PROVIDED DATA Block Start
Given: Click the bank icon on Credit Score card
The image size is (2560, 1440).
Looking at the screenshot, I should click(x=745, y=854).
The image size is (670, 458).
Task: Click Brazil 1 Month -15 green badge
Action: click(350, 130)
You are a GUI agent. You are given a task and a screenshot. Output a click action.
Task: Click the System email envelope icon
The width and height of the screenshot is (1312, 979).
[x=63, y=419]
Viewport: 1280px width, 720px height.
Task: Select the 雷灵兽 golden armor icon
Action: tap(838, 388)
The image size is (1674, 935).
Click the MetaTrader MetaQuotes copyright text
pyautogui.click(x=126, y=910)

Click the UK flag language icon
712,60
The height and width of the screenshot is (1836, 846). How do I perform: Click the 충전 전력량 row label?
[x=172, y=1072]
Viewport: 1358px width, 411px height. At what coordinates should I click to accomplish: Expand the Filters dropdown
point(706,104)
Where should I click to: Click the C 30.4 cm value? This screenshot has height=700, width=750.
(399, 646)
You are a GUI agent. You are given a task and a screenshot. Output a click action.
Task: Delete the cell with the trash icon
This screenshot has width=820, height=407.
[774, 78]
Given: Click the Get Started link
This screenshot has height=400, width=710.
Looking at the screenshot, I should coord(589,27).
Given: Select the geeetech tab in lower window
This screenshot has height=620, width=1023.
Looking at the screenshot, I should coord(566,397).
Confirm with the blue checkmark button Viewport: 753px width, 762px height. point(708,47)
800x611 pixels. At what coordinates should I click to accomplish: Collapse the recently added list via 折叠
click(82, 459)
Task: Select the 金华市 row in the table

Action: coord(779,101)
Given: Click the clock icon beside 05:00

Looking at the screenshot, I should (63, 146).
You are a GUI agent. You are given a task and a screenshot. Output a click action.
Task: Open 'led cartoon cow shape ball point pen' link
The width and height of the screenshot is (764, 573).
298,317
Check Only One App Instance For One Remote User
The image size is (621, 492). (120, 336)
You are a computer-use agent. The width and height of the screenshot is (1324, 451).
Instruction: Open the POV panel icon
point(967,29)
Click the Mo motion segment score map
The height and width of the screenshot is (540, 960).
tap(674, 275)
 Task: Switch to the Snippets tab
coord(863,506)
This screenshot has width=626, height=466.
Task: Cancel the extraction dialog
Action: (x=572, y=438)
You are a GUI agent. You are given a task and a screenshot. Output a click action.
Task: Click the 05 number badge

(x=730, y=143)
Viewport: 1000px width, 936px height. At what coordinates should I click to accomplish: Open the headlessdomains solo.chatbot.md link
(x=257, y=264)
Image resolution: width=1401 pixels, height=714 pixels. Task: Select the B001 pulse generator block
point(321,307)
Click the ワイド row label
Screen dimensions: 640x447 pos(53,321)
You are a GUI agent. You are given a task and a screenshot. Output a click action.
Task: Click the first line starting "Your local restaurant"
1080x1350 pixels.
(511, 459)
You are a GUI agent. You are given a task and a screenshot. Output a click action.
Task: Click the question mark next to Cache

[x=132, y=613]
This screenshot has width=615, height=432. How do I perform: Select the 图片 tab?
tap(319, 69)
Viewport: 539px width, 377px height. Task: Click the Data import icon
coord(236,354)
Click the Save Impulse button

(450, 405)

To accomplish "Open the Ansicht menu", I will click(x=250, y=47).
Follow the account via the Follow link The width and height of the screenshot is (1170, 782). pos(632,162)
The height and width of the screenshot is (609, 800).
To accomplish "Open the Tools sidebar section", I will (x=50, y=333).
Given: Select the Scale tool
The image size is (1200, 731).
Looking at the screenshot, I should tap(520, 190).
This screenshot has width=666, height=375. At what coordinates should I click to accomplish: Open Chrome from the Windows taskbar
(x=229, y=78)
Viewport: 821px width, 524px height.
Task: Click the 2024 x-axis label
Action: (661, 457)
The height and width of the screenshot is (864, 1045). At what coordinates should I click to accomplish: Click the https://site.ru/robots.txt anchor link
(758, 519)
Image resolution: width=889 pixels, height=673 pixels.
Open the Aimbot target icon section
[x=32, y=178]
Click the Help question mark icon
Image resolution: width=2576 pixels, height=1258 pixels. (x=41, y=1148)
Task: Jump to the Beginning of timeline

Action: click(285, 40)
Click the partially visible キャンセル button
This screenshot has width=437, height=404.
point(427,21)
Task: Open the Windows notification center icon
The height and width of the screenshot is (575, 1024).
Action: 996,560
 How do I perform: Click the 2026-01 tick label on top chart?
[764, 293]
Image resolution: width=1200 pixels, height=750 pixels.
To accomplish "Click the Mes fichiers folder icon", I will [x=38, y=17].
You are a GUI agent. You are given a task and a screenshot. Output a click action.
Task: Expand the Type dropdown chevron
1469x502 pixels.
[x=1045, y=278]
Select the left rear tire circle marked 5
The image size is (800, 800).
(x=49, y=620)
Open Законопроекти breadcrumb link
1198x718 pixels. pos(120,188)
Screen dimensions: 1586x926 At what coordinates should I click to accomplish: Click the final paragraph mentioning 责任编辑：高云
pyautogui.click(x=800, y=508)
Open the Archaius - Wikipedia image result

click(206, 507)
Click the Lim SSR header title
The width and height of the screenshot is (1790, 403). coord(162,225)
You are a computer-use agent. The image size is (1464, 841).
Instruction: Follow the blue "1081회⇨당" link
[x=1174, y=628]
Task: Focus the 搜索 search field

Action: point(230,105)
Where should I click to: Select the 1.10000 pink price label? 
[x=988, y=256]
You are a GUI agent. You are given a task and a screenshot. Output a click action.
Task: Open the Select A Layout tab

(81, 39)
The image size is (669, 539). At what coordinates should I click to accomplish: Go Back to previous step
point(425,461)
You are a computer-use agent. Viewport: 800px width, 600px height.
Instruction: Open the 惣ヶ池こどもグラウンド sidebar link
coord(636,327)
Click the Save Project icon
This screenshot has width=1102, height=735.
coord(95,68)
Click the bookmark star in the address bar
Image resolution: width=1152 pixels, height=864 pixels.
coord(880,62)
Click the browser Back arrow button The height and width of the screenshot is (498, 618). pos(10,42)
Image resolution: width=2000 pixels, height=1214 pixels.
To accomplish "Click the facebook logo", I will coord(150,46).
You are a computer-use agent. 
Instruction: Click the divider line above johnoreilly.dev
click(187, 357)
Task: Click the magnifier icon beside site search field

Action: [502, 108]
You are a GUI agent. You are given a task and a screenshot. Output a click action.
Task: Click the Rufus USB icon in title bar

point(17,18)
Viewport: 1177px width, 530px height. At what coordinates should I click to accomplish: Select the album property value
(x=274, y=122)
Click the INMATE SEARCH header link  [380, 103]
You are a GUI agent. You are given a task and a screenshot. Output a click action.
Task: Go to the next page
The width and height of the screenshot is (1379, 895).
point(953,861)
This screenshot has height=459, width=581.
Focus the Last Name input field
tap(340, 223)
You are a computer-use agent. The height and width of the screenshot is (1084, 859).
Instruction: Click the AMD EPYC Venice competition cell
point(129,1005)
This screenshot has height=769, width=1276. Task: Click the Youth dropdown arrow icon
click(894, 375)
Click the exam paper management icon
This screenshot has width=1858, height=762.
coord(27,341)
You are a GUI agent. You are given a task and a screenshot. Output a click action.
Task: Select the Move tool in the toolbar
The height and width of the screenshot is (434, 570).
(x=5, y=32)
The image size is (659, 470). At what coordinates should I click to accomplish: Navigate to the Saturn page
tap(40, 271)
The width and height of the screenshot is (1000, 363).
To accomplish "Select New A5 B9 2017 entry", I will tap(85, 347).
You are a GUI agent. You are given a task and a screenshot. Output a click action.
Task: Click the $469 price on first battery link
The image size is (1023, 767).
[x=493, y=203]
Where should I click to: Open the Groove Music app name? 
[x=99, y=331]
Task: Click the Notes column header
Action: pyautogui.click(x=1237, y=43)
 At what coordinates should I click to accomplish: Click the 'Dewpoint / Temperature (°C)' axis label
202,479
PROVIDED DATA Block End
(TASK OBJECTIVE) The data must be given again in full, exactly as written.

(RESULT OF THIS EXERCISE)
Given: Click the bank icon on Credit Score card
The image size is (2560, 1440).
Looking at the screenshot, I should click(x=745, y=854).
The image size is (670, 458).
Task: Click Brazil 1 Month -15 green badge
Action: click(350, 130)
You are a GUI agent. You are given a task and a screenshot. Output a click action.
Task: Click the System email envelope icon
The width and height of the screenshot is (1312, 979).
[x=63, y=419]
Viewport: 1280px width, 720px height.
Task: Select the 雷灵兽 golden armor icon
Action: tap(838, 388)
The image size is (1674, 935).
Click the MetaTrader MetaQuotes copyright text
pyautogui.click(x=126, y=910)

Click the UK flag language icon
712,60
The height and width of the screenshot is (1836, 846). How do I perform: Click the 충전 전력량 row label?
[x=172, y=1072]
Viewport: 1358px width, 411px height. At what coordinates should I click to accomplish: Expand the Filters dropdown
point(706,104)
Where should I click to: Click the C 30.4 cm value? This screenshot has height=700, width=750.
(399, 646)
You are a GUI agent. You are given a task and a screenshot. Output a click action.
Task: Delete the cell with the trash icon
This screenshot has width=820, height=407.
[774, 78]
Given: Click the Get Started link
This screenshot has height=400, width=710.
Looking at the screenshot, I should coord(589,27).
Given: Select the geeetech tab in lower window
This screenshot has height=620, width=1023.
Looking at the screenshot, I should coord(566,397).
Confirm with the blue checkmark button Viewport: 753px width, 762px height. point(708,47)
800x611 pixels. At what coordinates should I click to accomplish: Collapse the recently added list via 折叠
click(82, 459)
Task: Select the 金华市 row in the table

Action: coord(779,101)
Given: Click the clock icon beside 05:00

Looking at the screenshot, I should (63, 146).
You are a GUI agent. You are given a task and a screenshot. Output a click action.
Task: Open 'led cartoon cow shape ball point pen' link
The width and height of the screenshot is (764, 573).
298,317
Check Only One App Instance For One Remote User
The image size is (621, 492). (120, 336)
You are a computer-use agent. The width and height of the screenshot is (1324, 451).
Instruction: Open the POV panel icon
point(967,29)
Click the Mo motion segment score map
The height and width of the screenshot is (540, 960).
tap(674, 275)
 Task: Switch to the Snippets tab
coord(863,506)
This screenshot has width=626, height=466.
Task: Cancel the extraction dialog
Action: (x=572, y=438)
You are a GUI agent. You are given a task and a screenshot. Output a click action.
Task: Click the 05 number badge

(x=730, y=143)
Viewport: 1000px width, 936px height. At what coordinates should I click to accomplish: Open the headlessdomains solo.chatbot.md link
(x=257, y=264)
Image resolution: width=1401 pixels, height=714 pixels. Task: Select the B001 pulse generator block
point(321,307)
Click the ワイド row label
Screen dimensions: 640x447 pos(53,321)
You are a GUI agent. You are given a task and a screenshot. Output a click action.
Task: Click the first line starting "Your local restaurant"
1080x1350 pixels.
(511, 459)
You are a GUI agent. You are given a task and a screenshot. Output a click action.
Task: Click the question mark next to Cache

[x=132, y=613]
This screenshot has width=615, height=432. How do I perform: Select the 图片 tab?
tap(319, 69)
Viewport: 539px width, 377px height. Task: Click the Data import icon
coord(236,354)
Click the Save Impulse button

(450, 405)

To accomplish "Open the Ansicht menu", I will click(x=250, y=47).
Follow the account via the Follow link The width and height of the screenshot is (1170, 782). pos(632,162)
The height and width of the screenshot is (609, 800).
To accomplish "Open the Tools sidebar section", I will (x=50, y=333).
Given: Select the Scale tool
The image size is (1200, 731).
Looking at the screenshot, I should tap(520, 190).
This screenshot has width=666, height=375. At what coordinates should I click to accomplish: Open Chrome from the Windows taskbar
(x=229, y=78)
Viewport: 821px width, 524px height.
Task: Click the 2024 x-axis label
Action: (661, 457)
The height and width of the screenshot is (864, 1045). At what coordinates should I click to accomplish: Click the https://site.ru/robots.txt anchor link
(758, 519)
Image resolution: width=889 pixels, height=673 pixels.
Open the Aimbot target icon section
[x=32, y=178]
Click the Help question mark icon
Image resolution: width=2576 pixels, height=1258 pixels. (x=41, y=1148)
Task: Jump to the Beginning of timeline

Action: click(285, 40)
Click the partially visible キャンセル button
This screenshot has width=437, height=404.
point(427,21)
Task: Open the Windows notification center icon
The height and width of the screenshot is (575, 1024).
Action: 996,560
 How do I perform: Click the 2026-01 tick label on top chart?
[764, 293]
Image resolution: width=1200 pixels, height=750 pixels.
To accomplish "Click the Mes fichiers folder icon", I will [x=38, y=17].
You are a GUI agent. You are given a task and a screenshot. Output a click action.
Task: Expand the Type dropdown chevron
1469x502 pixels.
[x=1045, y=278]
Select the left rear tire circle marked 5
The image size is (800, 800).
(x=49, y=620)
Open Законопроекти breadcrumb link
1198x718 pixels. pos(120,188)
Screen dimensions: 1586x926 At what coordinates should I click to accomplish: Click the final paragraph mentioning 责任编辑：高云
pyautogui.click(x=800, y=508)
Open the Archaius - Wikipedia image result

click(206, 507)
Click the Lim SSR header title
The width and height of the screenshot is (1790, 403). coord(162,225)
You are a computer-use agent. The image size is (1464, 841).
Instruction: Follow the blue "1081회⇨당" link
[x=1174, y=628]
Task: Focus the 搜索 search field

Action: point(230,105)
Where should I click to: Select the 1.10000 pink price label? 
[x=988, y=256]
You are a GUI agent. You are given a task and a screenshot. Output a click action.
Task: Open the Select A Layout tab

(81, 39)
The image size is (669, 539). At what coordinates should I click to accomplish: Go Back to previous step
point(425,461)
You are a computer-use agent. Viewport: 800px width, 600px height.
Instruction: Open the 惣ヶ池こどもグラウンド sidebar link
coord(636,327)
Click the Save Project icon
This screenshot has width=1102, height=735.
coord(95,68)
Click the bookmark star in the address bar
Image resolution: width=1152 pixels, height=864 pixels.
coord(880,62)
Click the browser Back arrow button The height and width of the screenshot is (498, 618). pos(10,42)
Image resolution: width=2000 pixels, height=1214 pixels.
To accomplish "Click the facebook logo", I will coord(150,46).
You are a computer-use agent. 
Instruction: Click the divider line above johnoreilly.dev
click(187, 357)
Task: Click the magnifier icon beside site search field

Action: [502, 108]
You are a GUI agent. You are given a task and a screenshot. Output a click action.
Task: Click the Rufus USB icon in title bar

point(17,18)
Viewport: 1177px width, 530px height. At what coordinates should I click to accomplish: Select the album property value
(x=274, y=122)
Click the INMATE SEARCH header link  [380, 103]
You are a GUI agent. You are given a task and a screenshot. Output a click action.
Task: Go to the next page
The width and height of the screenshot is (1379, 895).
point(953,861)
This screenshot has height=459, width=581.
Focus the Last Name input field
tap(340, 223)
You are a computer-use agent. The height and width of the screenshot is (1084, 859).
Instruction: Click the AMD EPYC Venice competition cell
point(129,1005)
This screenshot has height=769, width=1276. Task: Click the Youth dropdown arrow icon
click(894, 375)
Click the exam paper management icon
This screenshot has width=1858, height=762.
coord(27,341)
You are a GUI agent. You are given a task and a screenshot. Output a click action.
Task: Select the Move tool in the toolbar
The height and width of the screenshot is (434, 570).
(x=5, y=32)
The image size is (659, 470). At what coordinates should I click to accomplish: Navigate to the Saturn page
tap(40, 271)
The width and height of the screenshot is (1000, 363).
To accomplish "Select New A5 B9 2017 entry", I will tap(85, 347).
You are a GUI agent. You are given a task and a screenshot. Output a click action.
Task: Click the $469 price on first battery link
The image size is (1023, 767).
[x=493, y=203]
Where should I click to: Open the Groove Music app name? 
[x=99, y=331]
Task: Click the Notes column header
Action: pyautogui.click(x=1237, y=43)
 At what coordinates should I click to accomplish: Click the 'Dewpoint / Temperature (°C)' axis label
202,479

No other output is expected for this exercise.